Directions -> Look over the lines below. Report each one that includes the string "badge".

Data for the task ->
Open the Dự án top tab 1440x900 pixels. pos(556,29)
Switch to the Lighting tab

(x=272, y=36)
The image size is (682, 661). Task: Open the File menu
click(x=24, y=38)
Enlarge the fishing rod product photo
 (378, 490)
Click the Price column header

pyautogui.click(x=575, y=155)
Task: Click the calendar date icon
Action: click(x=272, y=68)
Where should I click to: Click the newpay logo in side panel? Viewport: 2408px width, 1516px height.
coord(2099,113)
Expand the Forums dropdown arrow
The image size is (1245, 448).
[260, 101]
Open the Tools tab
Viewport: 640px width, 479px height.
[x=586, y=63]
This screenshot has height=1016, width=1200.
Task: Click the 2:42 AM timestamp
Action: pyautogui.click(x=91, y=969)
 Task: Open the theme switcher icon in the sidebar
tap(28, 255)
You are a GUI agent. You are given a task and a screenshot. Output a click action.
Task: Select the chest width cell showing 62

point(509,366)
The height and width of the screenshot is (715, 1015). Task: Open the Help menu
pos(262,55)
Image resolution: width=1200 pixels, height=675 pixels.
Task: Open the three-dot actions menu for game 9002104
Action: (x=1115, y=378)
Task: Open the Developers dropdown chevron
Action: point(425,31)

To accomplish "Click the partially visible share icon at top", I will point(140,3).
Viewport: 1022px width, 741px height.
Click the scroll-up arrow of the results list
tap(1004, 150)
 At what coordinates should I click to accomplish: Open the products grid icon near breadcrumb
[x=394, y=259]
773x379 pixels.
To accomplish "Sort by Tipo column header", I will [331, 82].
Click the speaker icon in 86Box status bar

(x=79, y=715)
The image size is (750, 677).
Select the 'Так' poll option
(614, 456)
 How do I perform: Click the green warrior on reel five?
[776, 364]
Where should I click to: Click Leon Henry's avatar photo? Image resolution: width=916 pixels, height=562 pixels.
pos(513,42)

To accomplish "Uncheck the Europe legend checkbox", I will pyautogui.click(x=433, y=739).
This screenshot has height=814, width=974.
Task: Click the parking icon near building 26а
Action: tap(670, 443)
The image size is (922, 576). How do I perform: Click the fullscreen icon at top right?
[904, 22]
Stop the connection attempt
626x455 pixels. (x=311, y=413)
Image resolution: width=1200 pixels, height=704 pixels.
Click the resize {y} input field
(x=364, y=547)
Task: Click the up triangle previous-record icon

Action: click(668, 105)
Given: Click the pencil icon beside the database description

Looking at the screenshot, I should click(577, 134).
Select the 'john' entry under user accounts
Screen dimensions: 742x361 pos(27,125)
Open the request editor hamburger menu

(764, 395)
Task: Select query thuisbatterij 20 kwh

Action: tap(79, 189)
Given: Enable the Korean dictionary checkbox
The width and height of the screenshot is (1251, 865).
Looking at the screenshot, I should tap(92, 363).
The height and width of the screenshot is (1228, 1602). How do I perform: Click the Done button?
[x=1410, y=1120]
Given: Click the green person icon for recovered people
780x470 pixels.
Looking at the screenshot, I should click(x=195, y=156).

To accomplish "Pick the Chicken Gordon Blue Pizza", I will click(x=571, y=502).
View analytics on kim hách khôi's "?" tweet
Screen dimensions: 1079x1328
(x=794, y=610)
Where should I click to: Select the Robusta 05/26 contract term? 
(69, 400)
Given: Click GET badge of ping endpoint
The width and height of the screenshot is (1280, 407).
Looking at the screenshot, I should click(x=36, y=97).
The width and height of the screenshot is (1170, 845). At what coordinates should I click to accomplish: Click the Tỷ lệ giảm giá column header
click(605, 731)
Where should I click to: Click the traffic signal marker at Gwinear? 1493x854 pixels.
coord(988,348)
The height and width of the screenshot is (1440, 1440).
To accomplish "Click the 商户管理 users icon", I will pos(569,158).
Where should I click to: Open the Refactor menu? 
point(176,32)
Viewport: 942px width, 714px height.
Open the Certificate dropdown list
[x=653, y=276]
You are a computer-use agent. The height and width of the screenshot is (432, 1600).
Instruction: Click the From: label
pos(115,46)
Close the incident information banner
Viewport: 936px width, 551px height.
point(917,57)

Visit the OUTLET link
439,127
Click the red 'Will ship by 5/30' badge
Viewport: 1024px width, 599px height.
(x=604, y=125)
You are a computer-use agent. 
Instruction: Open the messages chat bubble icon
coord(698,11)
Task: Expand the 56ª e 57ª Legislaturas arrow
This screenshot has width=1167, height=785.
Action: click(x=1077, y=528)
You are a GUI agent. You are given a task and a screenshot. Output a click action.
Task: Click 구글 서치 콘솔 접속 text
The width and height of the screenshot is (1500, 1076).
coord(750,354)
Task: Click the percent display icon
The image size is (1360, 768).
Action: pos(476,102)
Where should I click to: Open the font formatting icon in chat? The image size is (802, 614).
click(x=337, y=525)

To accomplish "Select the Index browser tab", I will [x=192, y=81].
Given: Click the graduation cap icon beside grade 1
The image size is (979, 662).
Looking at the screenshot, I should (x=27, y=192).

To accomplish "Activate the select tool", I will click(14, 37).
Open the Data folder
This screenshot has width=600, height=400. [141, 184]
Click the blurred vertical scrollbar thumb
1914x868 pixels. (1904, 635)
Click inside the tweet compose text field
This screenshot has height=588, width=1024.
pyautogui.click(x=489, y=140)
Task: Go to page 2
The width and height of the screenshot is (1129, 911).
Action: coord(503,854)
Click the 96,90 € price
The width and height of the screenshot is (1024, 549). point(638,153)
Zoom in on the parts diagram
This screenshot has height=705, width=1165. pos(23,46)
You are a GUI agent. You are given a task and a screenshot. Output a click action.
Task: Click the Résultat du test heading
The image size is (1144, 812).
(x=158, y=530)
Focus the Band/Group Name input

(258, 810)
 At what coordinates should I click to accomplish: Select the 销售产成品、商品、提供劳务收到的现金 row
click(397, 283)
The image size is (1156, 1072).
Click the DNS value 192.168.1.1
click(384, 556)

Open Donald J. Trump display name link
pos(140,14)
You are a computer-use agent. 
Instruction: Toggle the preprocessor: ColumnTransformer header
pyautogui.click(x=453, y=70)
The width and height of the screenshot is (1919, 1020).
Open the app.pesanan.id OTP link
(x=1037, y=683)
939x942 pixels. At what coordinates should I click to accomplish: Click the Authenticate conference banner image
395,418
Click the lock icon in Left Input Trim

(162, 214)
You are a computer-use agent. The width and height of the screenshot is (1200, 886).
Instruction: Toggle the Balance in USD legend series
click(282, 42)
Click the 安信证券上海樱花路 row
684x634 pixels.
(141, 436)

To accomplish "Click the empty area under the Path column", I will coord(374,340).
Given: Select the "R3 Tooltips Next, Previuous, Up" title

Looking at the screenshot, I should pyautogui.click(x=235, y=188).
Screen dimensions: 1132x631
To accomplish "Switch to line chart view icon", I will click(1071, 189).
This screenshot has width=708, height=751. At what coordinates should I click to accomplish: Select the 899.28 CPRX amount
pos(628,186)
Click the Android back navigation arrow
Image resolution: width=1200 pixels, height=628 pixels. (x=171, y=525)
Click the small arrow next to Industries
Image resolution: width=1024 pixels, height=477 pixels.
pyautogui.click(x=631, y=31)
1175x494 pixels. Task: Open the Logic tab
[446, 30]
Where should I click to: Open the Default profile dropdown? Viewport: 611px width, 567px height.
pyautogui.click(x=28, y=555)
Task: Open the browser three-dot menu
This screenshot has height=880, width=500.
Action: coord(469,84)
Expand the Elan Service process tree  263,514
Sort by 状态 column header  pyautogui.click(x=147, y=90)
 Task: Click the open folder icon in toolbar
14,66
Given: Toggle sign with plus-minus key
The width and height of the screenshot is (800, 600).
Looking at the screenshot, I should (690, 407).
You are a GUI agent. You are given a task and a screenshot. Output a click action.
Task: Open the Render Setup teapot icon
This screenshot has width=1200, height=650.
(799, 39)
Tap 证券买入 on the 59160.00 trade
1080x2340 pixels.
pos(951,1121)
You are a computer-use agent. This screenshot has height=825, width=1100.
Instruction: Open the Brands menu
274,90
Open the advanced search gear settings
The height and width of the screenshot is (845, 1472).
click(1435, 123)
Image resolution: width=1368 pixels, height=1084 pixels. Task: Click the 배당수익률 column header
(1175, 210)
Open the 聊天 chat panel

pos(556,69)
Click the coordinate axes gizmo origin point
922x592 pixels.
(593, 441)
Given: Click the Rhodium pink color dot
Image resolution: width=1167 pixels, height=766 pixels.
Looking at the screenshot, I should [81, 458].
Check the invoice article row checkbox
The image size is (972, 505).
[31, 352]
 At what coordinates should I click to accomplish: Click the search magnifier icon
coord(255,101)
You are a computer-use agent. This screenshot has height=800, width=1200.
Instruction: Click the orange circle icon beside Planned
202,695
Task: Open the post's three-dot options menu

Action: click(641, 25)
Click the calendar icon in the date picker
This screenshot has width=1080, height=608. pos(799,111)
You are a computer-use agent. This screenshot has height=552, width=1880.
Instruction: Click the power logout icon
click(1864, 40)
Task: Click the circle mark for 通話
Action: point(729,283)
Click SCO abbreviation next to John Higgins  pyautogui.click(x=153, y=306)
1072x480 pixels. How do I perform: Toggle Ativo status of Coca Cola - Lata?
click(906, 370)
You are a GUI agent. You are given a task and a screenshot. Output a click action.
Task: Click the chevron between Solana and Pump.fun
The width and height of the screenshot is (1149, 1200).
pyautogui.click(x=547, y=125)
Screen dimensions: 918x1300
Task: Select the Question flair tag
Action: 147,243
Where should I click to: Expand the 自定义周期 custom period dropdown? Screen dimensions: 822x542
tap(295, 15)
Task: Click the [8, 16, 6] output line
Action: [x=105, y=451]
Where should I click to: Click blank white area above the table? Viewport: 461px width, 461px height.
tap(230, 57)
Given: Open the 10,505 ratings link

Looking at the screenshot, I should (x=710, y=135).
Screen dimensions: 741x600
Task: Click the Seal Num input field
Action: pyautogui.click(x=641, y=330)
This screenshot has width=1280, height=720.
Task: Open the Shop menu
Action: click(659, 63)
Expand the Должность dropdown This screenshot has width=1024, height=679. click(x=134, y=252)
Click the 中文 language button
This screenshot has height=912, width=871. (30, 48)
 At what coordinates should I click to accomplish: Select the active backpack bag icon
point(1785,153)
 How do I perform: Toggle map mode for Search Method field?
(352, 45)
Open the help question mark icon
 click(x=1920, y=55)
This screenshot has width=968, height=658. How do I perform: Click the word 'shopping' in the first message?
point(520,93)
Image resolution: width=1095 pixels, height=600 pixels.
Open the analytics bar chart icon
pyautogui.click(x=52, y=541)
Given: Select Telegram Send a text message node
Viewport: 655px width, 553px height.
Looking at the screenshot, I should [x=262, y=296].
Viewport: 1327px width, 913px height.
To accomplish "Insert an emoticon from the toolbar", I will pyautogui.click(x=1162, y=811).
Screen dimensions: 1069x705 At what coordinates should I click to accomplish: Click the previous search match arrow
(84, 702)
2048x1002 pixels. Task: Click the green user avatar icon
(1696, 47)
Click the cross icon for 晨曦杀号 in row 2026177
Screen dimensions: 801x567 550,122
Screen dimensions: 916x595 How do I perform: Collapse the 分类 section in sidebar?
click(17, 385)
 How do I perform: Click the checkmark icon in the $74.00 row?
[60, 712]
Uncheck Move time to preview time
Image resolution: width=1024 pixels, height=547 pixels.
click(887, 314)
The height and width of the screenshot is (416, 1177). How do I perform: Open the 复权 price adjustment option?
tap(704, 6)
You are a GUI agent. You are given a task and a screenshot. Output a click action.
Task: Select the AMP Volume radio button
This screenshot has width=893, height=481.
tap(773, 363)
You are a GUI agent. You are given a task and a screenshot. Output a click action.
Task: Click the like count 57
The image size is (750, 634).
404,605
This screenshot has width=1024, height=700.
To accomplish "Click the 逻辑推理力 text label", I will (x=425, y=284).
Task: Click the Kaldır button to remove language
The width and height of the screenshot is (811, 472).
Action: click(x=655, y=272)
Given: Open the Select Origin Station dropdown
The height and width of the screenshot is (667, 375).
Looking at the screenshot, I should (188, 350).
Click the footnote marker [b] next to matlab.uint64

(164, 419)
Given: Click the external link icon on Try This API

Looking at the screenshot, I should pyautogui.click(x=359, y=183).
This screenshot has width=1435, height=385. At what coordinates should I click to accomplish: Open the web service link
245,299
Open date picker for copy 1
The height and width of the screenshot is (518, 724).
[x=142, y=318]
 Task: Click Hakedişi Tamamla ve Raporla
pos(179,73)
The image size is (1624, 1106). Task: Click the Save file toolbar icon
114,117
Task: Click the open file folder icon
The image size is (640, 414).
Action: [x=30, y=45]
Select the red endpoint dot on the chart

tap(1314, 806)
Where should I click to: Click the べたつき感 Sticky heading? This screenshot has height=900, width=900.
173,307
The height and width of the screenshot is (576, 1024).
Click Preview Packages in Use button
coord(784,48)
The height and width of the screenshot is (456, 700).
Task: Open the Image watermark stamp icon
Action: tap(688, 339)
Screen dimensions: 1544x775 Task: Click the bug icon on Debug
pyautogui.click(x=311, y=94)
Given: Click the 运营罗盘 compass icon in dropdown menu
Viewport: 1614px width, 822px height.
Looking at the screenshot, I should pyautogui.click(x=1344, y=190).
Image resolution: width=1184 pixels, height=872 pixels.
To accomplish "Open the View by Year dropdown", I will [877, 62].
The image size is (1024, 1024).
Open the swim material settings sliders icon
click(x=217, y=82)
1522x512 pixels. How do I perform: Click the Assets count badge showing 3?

Solution to this exercise ->
Given: Click GET badge of ping endpoint
Click the red 'Will ship by 5/30' badge
1522x512 pixels. How do I perform: Click the Assets count badge showing 3?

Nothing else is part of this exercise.